Effect of the Surface Properties of Titanium on Cell Attachment and Growth

Abstract

Titanium dental implant osseointegration is crucial for successful implant procedures. Titanium implant surfaces usually modulate the early biological interactions between implants and hard and soft tissues and contribute to osseointegration. This study investigates the impact of the different micro-roughness surfaces of titanium on the bone cell response. Commercially pure titanium discs were prepared and exposed to a manual sanding process with three different grit size sandpapers (P400, P800, P1500) to obtain three different surface micro-roughness groups, in addition to a group of original non-polished discs. A stylus profilometer was used to characterize the four groups surface micro-roughness: P400 group (Ra of 0.85 μm), P800 group (Ra of 0.22 μm), P1500 group (Ra 0.28 μm), and the original group (Ra of 0.75 μm). After the discs’ sterilization, they were employed in cell culture to identify the bovine-derived synovial mesenchymal stem cells (MSCs) biocompatibility and viability.
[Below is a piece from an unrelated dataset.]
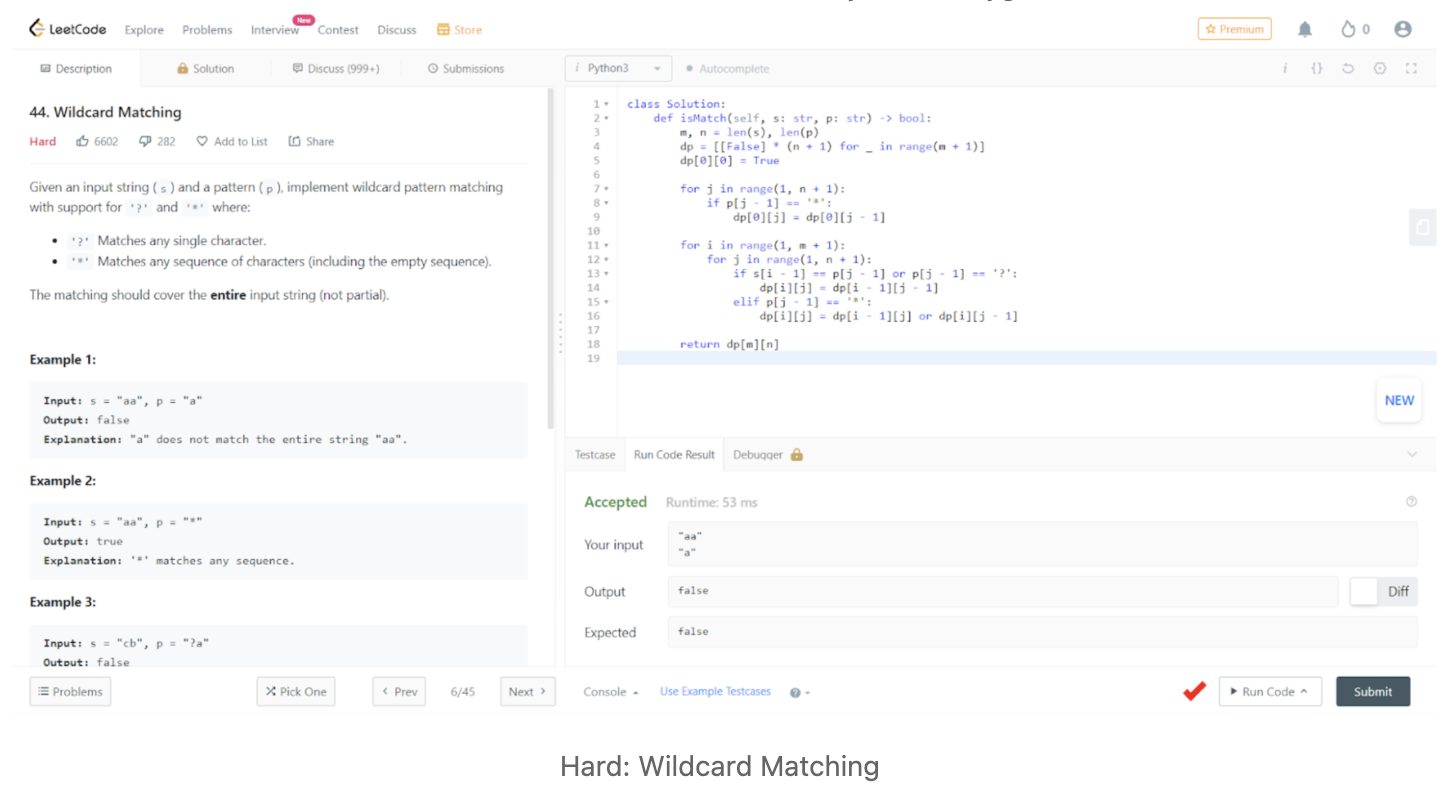Click the Add to List heart option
The bovine synovial (MSCs) underwent an osteogenesis assay to validate their use to model the human osteogenic cells’ behaviour. The cells' biocompatibility and viability were evaluated using a light microscope and spectrophotometer. Based on the preliminary data presented in this work, it is found that the titanium implant surface micro-roughness yields superior bone cell biocompatibility and viability, suggesting Ra (0.28 ± 0.20 μm) is the ideal roughness for the best bone cell attachment and growth. This paper recommends more high-quality studies using a combination of surface roughness evaluation techniques to achieve the most accurate value of the ideal surface roughness of titanium.